Paco Guerrero
De Regalarte
C UANDO yo era niño, la palabra multiculturalidad ni siquiera existía. Mis rudimentarios conocimientos de las diversas etnias que habitaban el mundo provenían, por una parte, de las huchas de porcelana que en forma de cabezas de negritos, chinos o indios nos entregaban para que recogiésemos donativos el Día del Domund y, por otra, de la clasificación de razas que estudiábamos en la Enciclopedia Álvarez: "blanca, negra, amarilla, cobriza y aceitunada". Las tres primeras me resultaban fácilmente identificables y con la cobriza no tenía problemas porque los pieles rojas aparecían a cientos en las películas del Oeste que tanto me fascinaban, en cambio, a mis ojos, los extraños homínidos del color de las aceitunas se encontraban envueltos en un halo de vaguedad y misterio tanto en lo referente a su aspecto como a su localización geográfica. En un plano más cotidiano, estaba familiarizado con aquel negrito del África tropical que, cultivando, cantaba la canción del Cola-Cao; con una tienda de tejidos, en una de las esquinas de la Plaza Alta que tenía como nombre: La Africana (por muchas veces que me asome buscándola, jamás pude ver a una idem detrás del mostrador) y con Benítez, Mendoza y Jones, tres jugadores negros de la liga española, el primero un defensa uruguayo del Barcelona (el Alves de los sesenta) y los otros dos unos africanos que formaban una letal pareja en la delantera del Atlético de Madrid.

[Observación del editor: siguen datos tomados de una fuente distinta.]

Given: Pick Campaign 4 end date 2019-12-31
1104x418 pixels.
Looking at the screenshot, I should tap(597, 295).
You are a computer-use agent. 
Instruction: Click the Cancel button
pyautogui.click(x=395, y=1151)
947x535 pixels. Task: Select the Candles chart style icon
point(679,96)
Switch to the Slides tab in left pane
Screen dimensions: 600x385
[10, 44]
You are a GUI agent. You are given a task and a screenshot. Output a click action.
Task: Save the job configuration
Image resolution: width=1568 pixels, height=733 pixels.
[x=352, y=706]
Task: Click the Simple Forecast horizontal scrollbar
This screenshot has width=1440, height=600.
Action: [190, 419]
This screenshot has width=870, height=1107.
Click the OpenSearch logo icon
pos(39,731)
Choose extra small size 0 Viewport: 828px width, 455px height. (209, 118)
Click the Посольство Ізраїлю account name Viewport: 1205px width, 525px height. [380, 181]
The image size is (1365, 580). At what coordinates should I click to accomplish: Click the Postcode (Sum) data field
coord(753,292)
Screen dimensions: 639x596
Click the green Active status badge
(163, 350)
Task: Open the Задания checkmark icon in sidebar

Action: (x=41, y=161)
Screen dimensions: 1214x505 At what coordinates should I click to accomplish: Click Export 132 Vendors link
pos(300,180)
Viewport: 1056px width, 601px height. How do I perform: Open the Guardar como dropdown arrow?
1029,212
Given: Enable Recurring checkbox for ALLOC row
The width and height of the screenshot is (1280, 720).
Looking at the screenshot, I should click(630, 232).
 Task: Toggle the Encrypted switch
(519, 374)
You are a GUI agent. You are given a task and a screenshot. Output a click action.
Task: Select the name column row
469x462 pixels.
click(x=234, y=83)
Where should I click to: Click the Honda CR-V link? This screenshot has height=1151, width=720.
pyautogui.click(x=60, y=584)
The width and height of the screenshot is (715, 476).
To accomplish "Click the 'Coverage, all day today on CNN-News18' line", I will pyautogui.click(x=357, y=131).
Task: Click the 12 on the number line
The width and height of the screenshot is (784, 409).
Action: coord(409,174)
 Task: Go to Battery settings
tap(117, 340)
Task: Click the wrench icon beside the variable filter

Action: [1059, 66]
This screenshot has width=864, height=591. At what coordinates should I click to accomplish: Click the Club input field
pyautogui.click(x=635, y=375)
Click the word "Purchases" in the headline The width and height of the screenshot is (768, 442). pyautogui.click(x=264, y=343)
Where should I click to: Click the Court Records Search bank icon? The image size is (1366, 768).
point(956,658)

Ahora, sin embargo, lo habitual es el multiculturalismo y así lo que para mí resultaba insólito (ver a un negro o a un chino por la calle), se ha convertido en algo tan corriente que es hasta probable que nos invada una sensación de vacío si en transcurso de nuestra jornada no nos hemos cruzado con una chilaba o un kaftán. Aunque, en teoría, una sociedad multicultural es más deseable que una endogámica, la realidad nos enseña que esa fusión rara vez se produce (los emigrantes se suelen agrupar en guetos más o menos deteriorados donde persisten en sus costumbres nativas) y, en todo caso, se instaura una tensa convivencia en la que, en aras de la concordia, los naturales del país de acogida suelen transigir con hábitos y actitudes en las que es frecuente que se mezclen el fanatismo, la ignorancia y hasta la crueldad. Lo preocupante es que, apelando al progresismo social, seamos tan hospitalarios que prefiramos lo foráneo a lo autóctono al punto de que, por ejemplo, Algeciras, ciudad cristiana desde que un Domingo de Ramos Alfonso XI entró en ella, ande flirteando, de unos años a esta parte, con la cultura musulmana: erigiendo una estatua a Almanzor (algo así como si a Bin Laden le pusiesen un busto en Central Park), añorando -de la mano de nuestro Padre D. Blas- el pretendido esplendor de los Reinos de Taifas y, ahora, fomentando que una de las zonas principales de la ciudad (donde está el monumento a La Madre) remede con total fidelidad -para desesperación de los comerciantes de la zona que sí pagan impuestos- a las callejuelas moras con sus tercermundistas tenderetes de baratijas y desechos. ¿Qué será lo próximo… un alcalde sarraceno?